As founding director of the University of Melbourne's Centre for the Advanced Study of Journalism, Gawenda is hard at work building alliances with big media, as well as top-flight journalists at home and abroad, in preparation for the centre's opening in late February 2009.Though embedded in a university, he stresses, it will have a public rather than a scholarly mission. "It's not an academic centre. It's a centre for working journalists and editors, a place where we can have journalists do research, which I hope will result in published books and essays," Gawenda says.
"Part of the challenge is to get media companies on board in terms of funding and getting them into the position where they'll be prepared to let senior staff spend time here as fellows."
Item No.1 on his wish list for the public program is a speech by John Howard on politics and the media.

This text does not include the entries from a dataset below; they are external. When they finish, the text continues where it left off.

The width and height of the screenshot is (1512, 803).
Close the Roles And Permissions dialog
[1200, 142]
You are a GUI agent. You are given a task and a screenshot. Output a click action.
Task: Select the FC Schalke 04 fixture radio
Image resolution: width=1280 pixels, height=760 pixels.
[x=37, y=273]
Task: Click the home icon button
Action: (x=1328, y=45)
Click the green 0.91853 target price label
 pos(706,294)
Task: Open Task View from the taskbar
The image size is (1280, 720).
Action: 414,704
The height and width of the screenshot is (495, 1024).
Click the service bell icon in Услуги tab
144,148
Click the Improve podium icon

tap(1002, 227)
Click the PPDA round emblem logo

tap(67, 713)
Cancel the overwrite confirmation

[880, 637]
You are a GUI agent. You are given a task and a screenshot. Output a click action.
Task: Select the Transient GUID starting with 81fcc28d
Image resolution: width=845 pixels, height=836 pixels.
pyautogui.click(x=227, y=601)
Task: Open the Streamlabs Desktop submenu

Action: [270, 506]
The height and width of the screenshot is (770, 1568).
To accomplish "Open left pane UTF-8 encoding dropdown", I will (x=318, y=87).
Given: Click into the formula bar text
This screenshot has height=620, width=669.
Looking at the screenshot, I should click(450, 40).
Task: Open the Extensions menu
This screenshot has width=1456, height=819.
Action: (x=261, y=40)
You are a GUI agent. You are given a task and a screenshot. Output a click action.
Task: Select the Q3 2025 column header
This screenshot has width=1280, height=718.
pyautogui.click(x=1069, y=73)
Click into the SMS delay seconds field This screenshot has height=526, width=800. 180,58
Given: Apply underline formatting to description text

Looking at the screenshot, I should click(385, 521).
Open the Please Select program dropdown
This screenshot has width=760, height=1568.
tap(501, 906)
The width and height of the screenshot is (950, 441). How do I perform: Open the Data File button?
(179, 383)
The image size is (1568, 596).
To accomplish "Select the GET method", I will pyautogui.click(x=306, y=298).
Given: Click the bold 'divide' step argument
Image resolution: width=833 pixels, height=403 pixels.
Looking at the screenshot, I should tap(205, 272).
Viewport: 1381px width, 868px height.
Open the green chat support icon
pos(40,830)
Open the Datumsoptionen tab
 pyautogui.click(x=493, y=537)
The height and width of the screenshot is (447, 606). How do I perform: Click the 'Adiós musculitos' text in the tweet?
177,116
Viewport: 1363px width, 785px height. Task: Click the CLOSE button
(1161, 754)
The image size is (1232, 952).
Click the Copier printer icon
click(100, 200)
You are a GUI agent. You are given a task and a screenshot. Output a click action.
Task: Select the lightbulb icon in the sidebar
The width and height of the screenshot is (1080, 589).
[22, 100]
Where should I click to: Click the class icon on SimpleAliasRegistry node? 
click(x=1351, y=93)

Gawenda pledges to extend this invitation to Howard, though he flinches at reports of his speaker's fees.
"We might invite people like Peter Beattie, Steve Bracks, Peter Costello and Alexander Downer to talk about the way changes in the media have altered the pressures on politicians," he says.
In time the centre will serve as the public face of a full-fee graduate school of journalism, described by vice-chancellor Glyn Davis as an institution "set to address key challenges facing journalism practice in Australia and in other parts of the world through graduate academic programs and executive education and industry partnerships".
Gawenda envisages a symbiotic relationship between academics and senior journalists, who together may teach core subjects; a serious engagement between professions that tend to eye one another warily. "I do think that one of the problems with journalism courses in Australia is that they're not much admired by media companies and we need to do something about that," he says. "To change that would be a great achievement."
Never one for false modesty, he believes the centre has a good chance of success under his leadership because he brings a solid media profile to the role.
To install a respected academic in media studies, in contrast, would be to run the risk that calls to the ABC, News Limited or Fairfax would be met with: "Professor who?"
Asked if it's time to declare himself Professor Gawenda, the journalist ducks and weaves. "There would be an uprising were you to do that. But eventually ... who knows?"
In the months before the champagne corks fly at the official opening, he is attempting to hammer out a public program of lectures, workshops and meetings that he hopes will "get people talking about journalism, the media and the broader community. We don't explain all that well what we do. We don't open ourselves all that well to scrutiny.
"This is not to say that our focus will be negative. It's all about making a sort of space where we can make some contact with (the) public."
In this, Gawenda is working with Davis, a university head with an abiding interest in broadening the interface between academe and the public sphere.
Columbia, Gawenda admits, is a little beyond his aspirations. Rather, his models are the Reuters Institute for the Study of Journalism, Oxford, and Harvard's Shorenstein Centre on the Press, Politics and Public Policy, institutions dedicated to research, debate and discussion on aspects of journalism, with an activist flavour. As a member of the National Press Club in Washington, he was familiar with its high-toned journalists creed embossed on a plaque in the late 1950s.
"I believe in the profession of journalism," it reads. "I believe that the public journal is a public trust; that all connected with it are, to the full measure of their responsibility, trustees for the public; that acceptance of a lesser service than public service is a betrayal of that trust."
While the credo always sounded a little pompous to Gawenda's ears, he believes it touches on easily overlooked features of the profession.
"I think we journalists tend to forget, or lose touch with, our civic duty. What exactly are our civic responsibilities? The question of ethics and civic responsibility will most certainly be part of the centre's mission. I believe the question of accountability - to whom are we accountable and how is that accountability manifested? - is something we all should consider."